▶ _YOUR TASK_:
Could you output, word for word, only the lines from the line with "Where should I click to: Open" to the end of the entries, including both ends? Omit the pictures.

Records contained in a dataset:
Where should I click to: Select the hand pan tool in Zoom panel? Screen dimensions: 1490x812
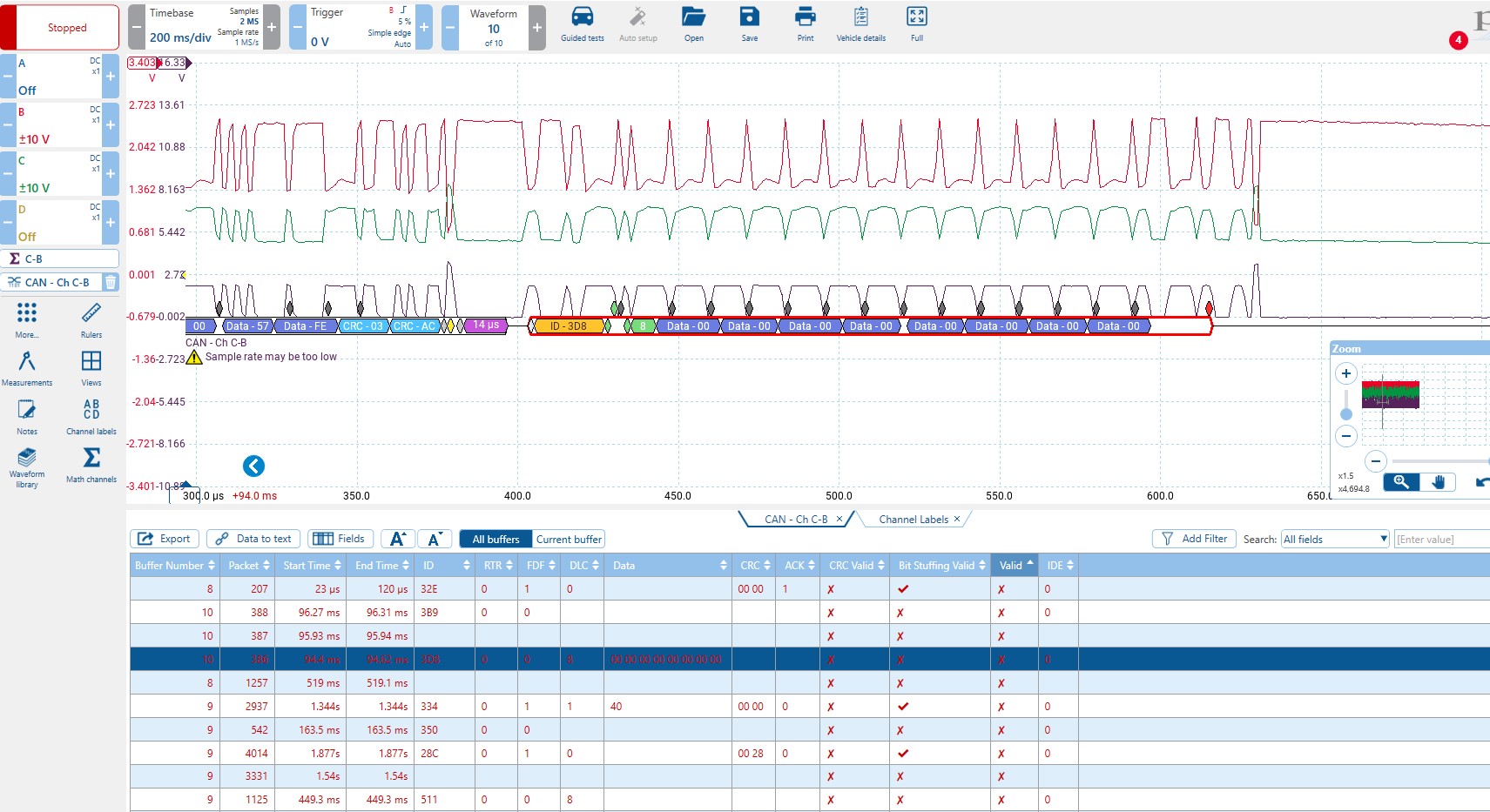click(1439, 482)
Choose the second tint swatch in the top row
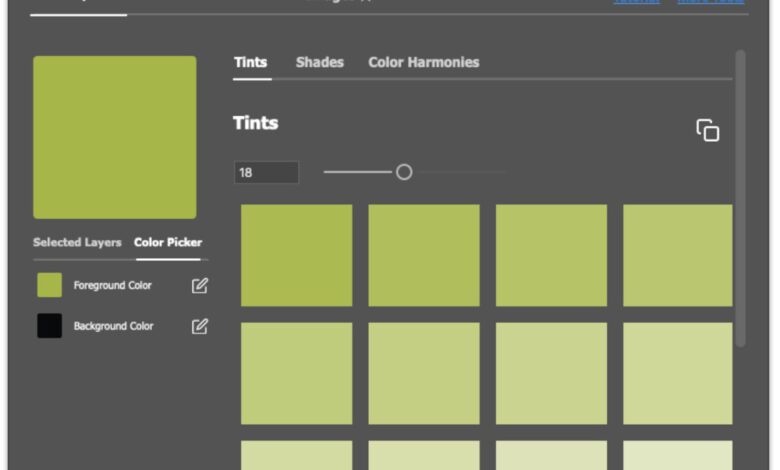Viewport: 780px width, 470px height. [424, 255]
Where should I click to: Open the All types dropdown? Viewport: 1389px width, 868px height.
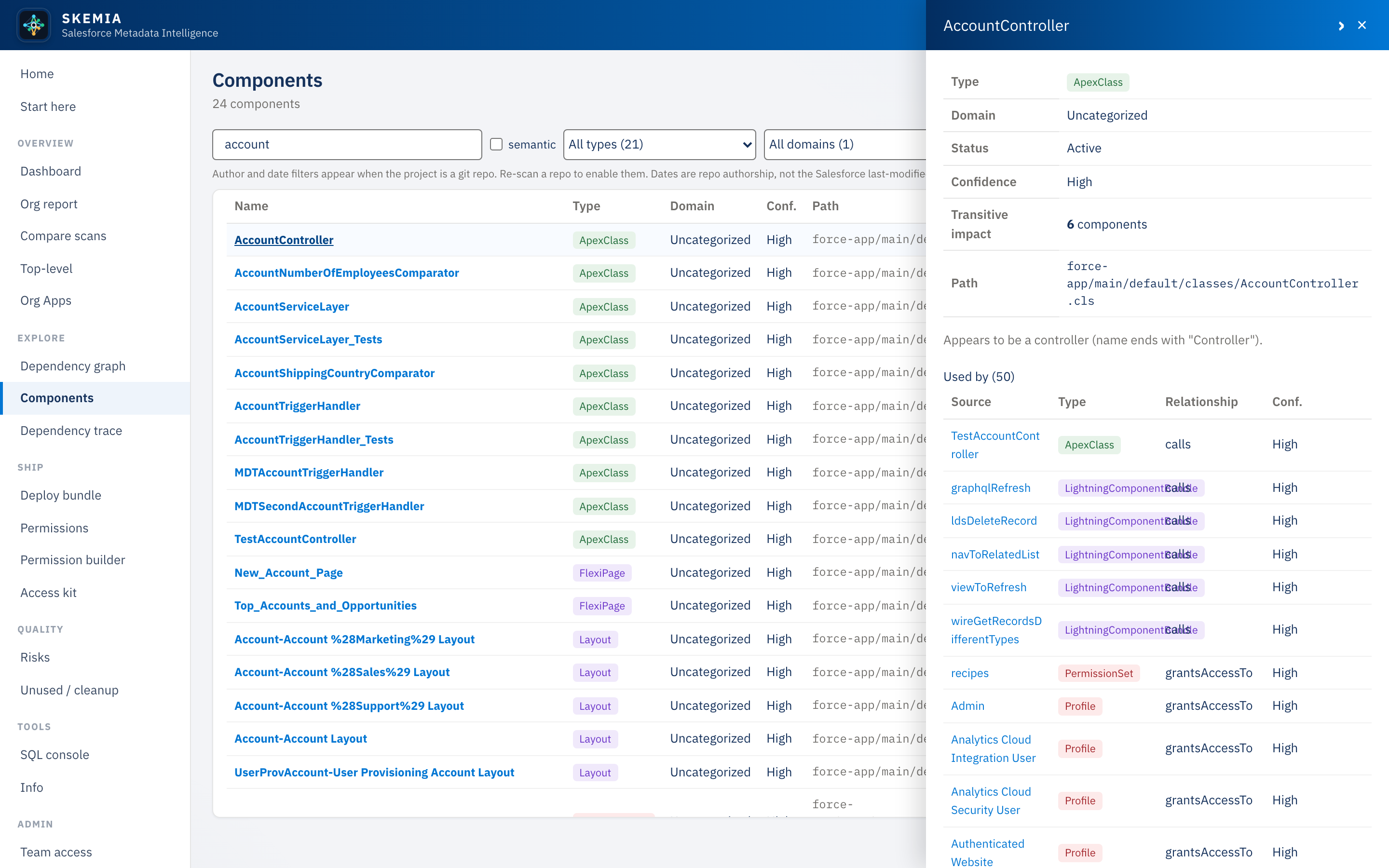coord(659,145)
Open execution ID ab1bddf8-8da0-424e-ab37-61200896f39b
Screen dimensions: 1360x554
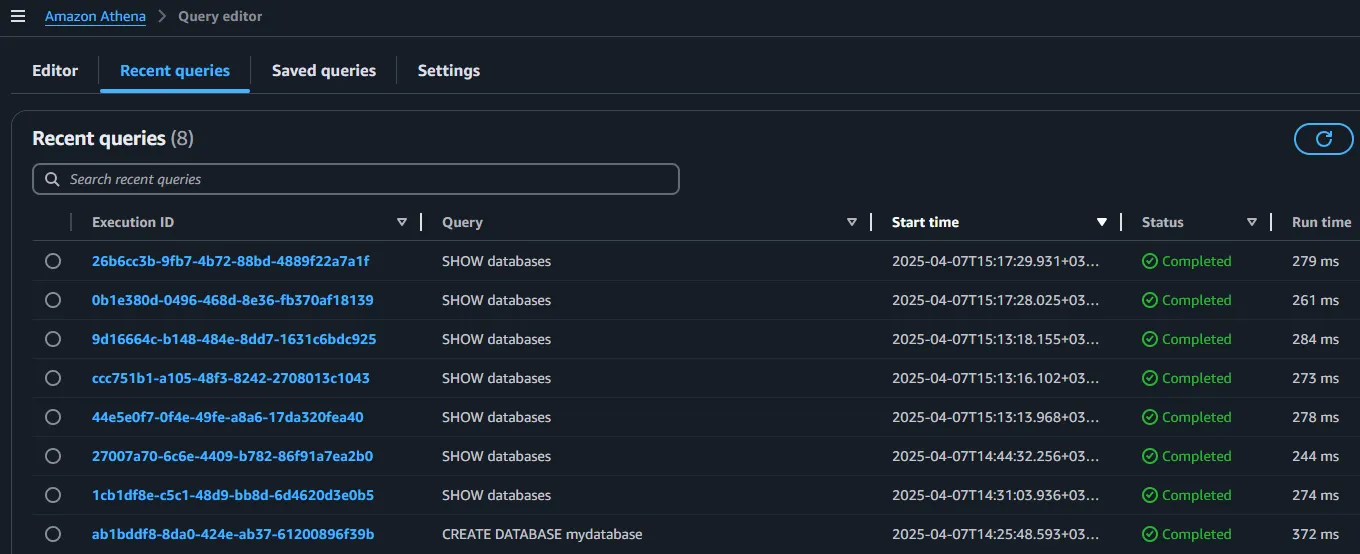(233, 534)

▶ _WRITTEN SOLUTION_:
Where should I click to: Open the All types dropdown? Viewport: 1389px width, 868px height.
coord(659,145)
Open execution ID ab1bddf8-8da0-424e-ab37-61200896f39b
Screen dimensions: 1360x554
(233, 534)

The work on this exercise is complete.